→ **Quelle**
Pulverförmige Chemikalien charakterisieren
Für die Vorhersage des Verhaltens einzelner pulverförmiger Chemikalien wünschen sich viele Ingenieure eine einzige Messgröße, mit deren Hilfe das Fließverhalten charakterisiert werden kann. Es gibt eine Reihe von Methoden, die mithilfe einer einzelnen Messgröße die „Fließfähigkeit“ zu quantifizieren versuchen. Beispiele sind der Böschungswinkel, der Hausner-Faktor, der Carr-Index und die etwas komplexere Jenike-Fließfunktion. Diese Herangehensweise ist jedoch problematisch. Es gibt zum Beispiel keinen ersichtlichen Grund dafür, warum ein Pulver mit hoher Reibung auch eine starke Kohäsion entwickeln sollte oder umgekehrt. Zwar ist es von Nachteil für das Fließverhalten, wenn beide Eigenschaften zusammentreffen, aber sie stehen nicht notwendigerweise in einer Beziehung miteinander.
Tatsächlich wird das reale Schüttgutfließverhalten in der Praxis von zahlreichen Eigenschaften eines Schüttguts und deren Interaktion mit den verschiedensten Auslegungselementen von Anlagenteilen beeinflusst, wie beispielsweise Silos und Reaktionsgefäßen, Förderschnecken und anderen Fördergeräten. Für das Fließen eines Schüttguts sind von seinen zahlreichen Eigenschaften vermutlich diejenigen am wichtigsten, die beeinflussen, wie das Produkt an einer Oberfläche entlang gleitet (Wandreibung) und welchen Widerstand das Schüttgut der Verformung entgegensetzt (Scherspannung). Beide werden von der Verdichtung („Verfestigung“) des Schüttguts beeinflusst, so dass auch die Schüttgutdichte für das Quantifizieren des Schüttgutzustands und der für ein Schwerkraftfließen erforderlichen Kräfte von Bedeutung ist. Es müssen also der Wandreibungswinkel, die Scherspannung und die Schüttgutdichte bekannt sein, um ein Silo für den Massenfluss eines Schüttguts auszulegen und die Brückenbildung an der Austragsöffnung zu vermeiden. Der Wandreibungswinkel kann mithilfe eines linearen Schergeräts und eines Kraftmessers gemessen werden, die Scherspannung mithilfe eines vertikal belasteten Ringschergeräts.

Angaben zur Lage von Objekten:
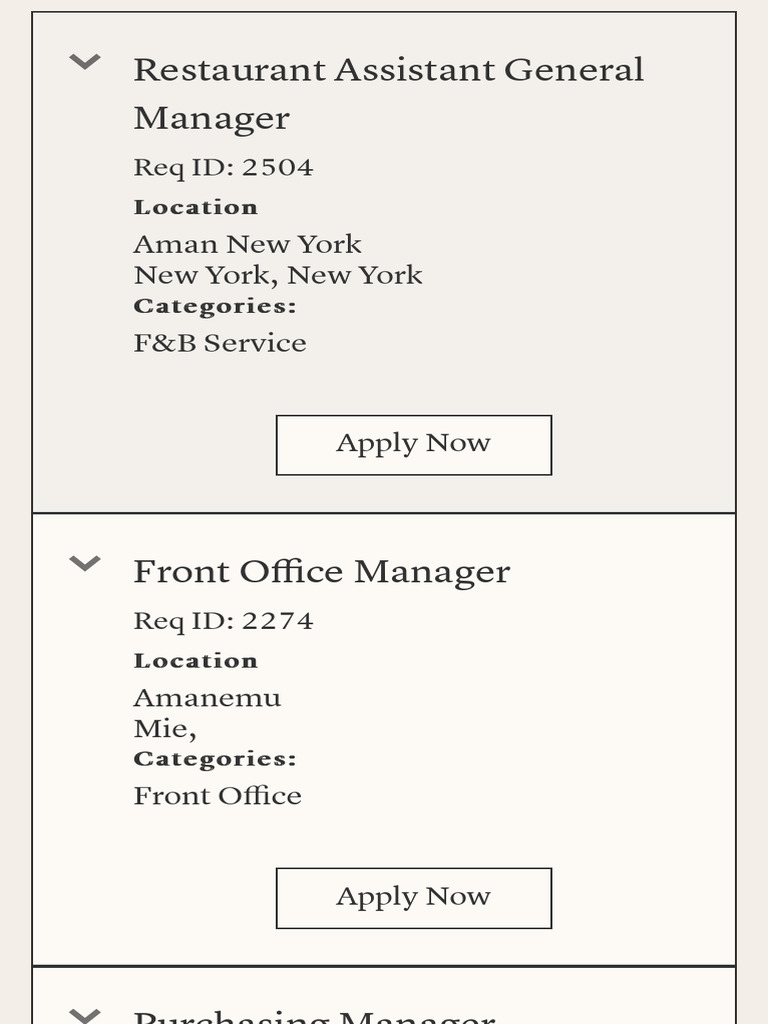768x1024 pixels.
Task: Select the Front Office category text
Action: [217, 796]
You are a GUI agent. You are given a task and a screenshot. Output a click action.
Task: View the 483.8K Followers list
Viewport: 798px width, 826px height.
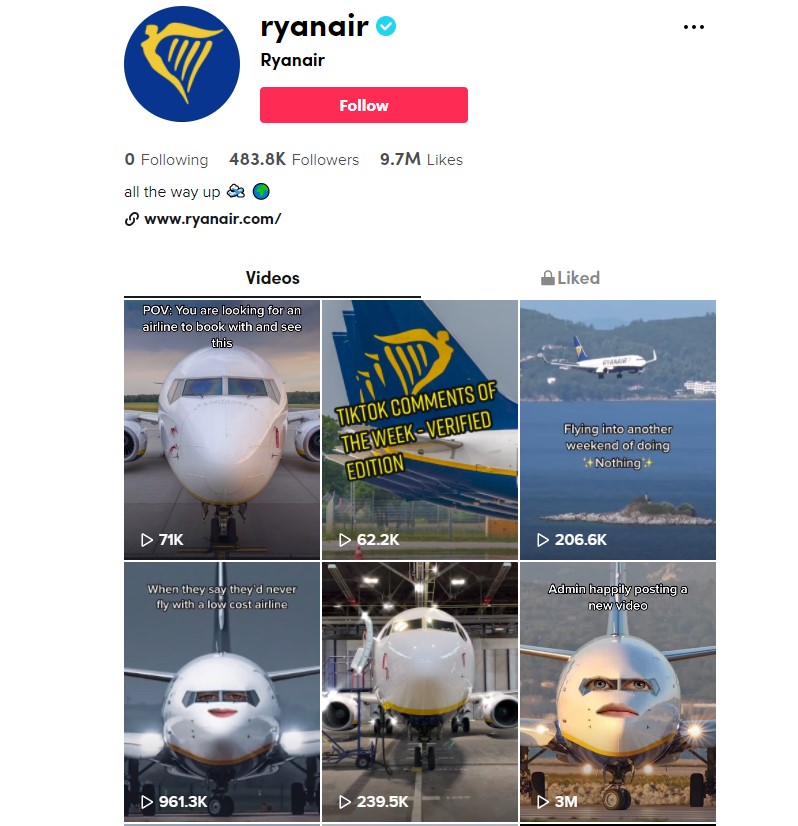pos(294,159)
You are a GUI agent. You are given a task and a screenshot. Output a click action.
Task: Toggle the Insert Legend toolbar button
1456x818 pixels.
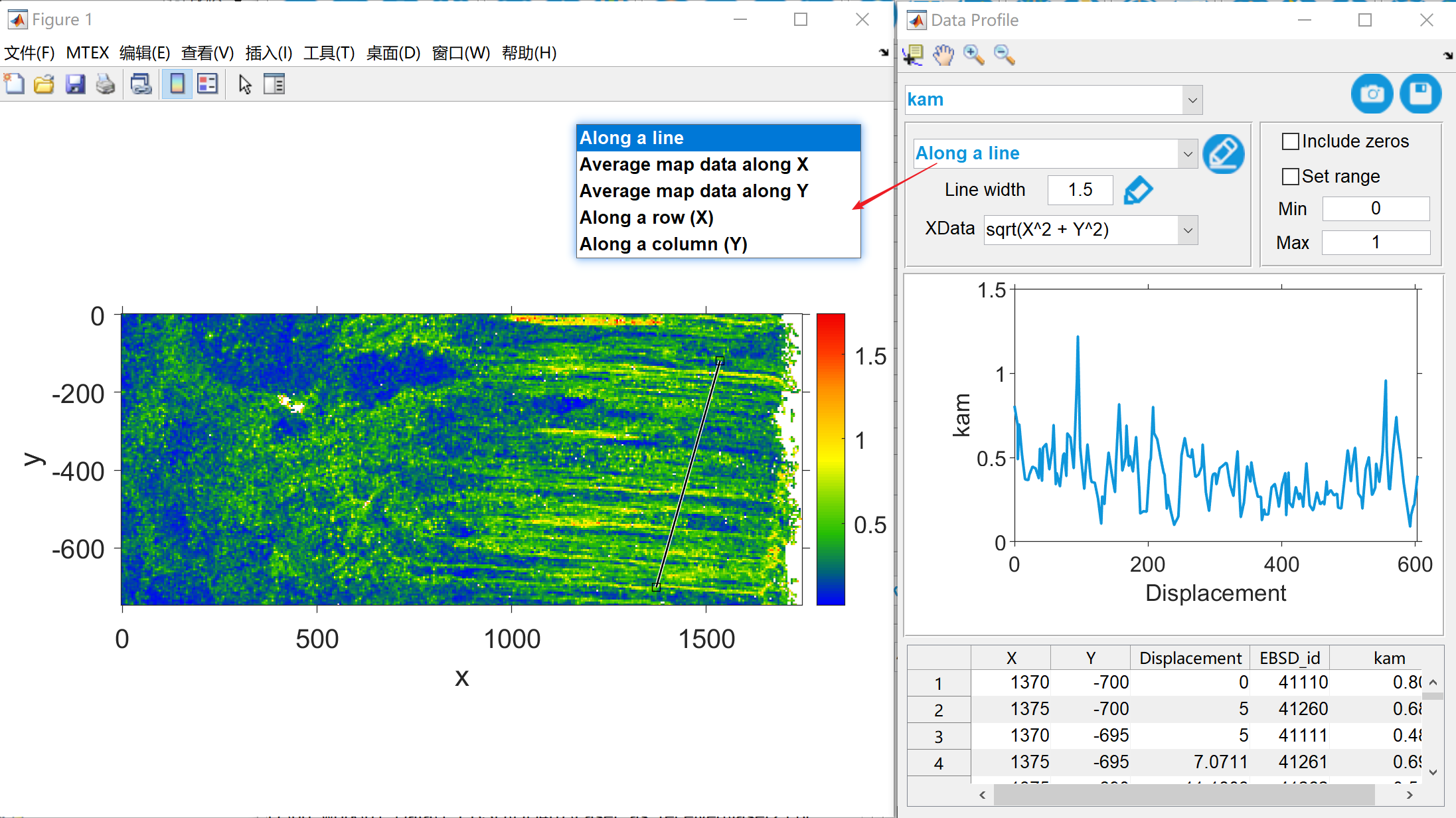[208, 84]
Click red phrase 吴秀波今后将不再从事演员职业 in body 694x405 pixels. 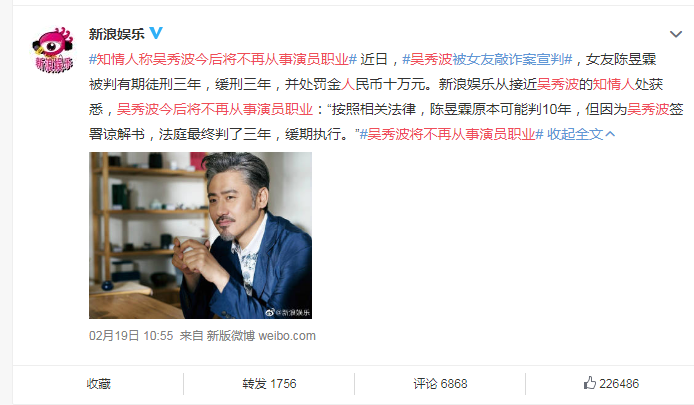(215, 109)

→ **Aufgabenstellung 1**
Mit welchem Gerät lässt sich nach dem Text über pulverförmige Chemikalien die Scherspannung messen?
→ **Aufgabenstellung 2**
Schreiben Sie den Text über pulverförmige Chemikalien im Anschluss an seinen letzten Satz weiter.
Das Material ist eigenständig und gehört nicht zum Text über pulverförmige Chemikalien.

→ **Schriftliche Lösung 1**
Mit einem vertikal belasteten Ringschergerät.

→ **Schriftliche Lösung 2**
Besser das Fließverhalten von Pulvern vorhersagen
Eine verbesserte Methode zur Vorhersage des Fließverhaltens baut auf den gemessenen Größen Wandreibungswinkel, Scherspannung und Schüttgutdichte auf, nutzt aber darüber hinaus drei weitere Faktoren: Neigungswinkel der Silo- bzw. Reaktorwand, Durchmesser der Austragsöffnung sowie Hausner-Faktor. Aus diesen Messwerten lässt sich ein Netzdiagramm erstellen, in dem die Achsen jeder dieser Eigenschaften eine Reihe konzentrischer Kreise schneiden. Wo diese Achsen den kleinsten Kreis schneiden, gilt der entsprechende Messwert als Voraussetzung für ein gut fließendes Schüttgut. Je größer der überdeckte Kreis wird, desto schlechter werden demzufolge die Fließeigenschaften. Ein Netzdiagramm wird qualitativ aussagekräftiger, wenn zur Definition der Kreise Testdaten verwendet werden, die aus der Messung vieler Materialien stammen.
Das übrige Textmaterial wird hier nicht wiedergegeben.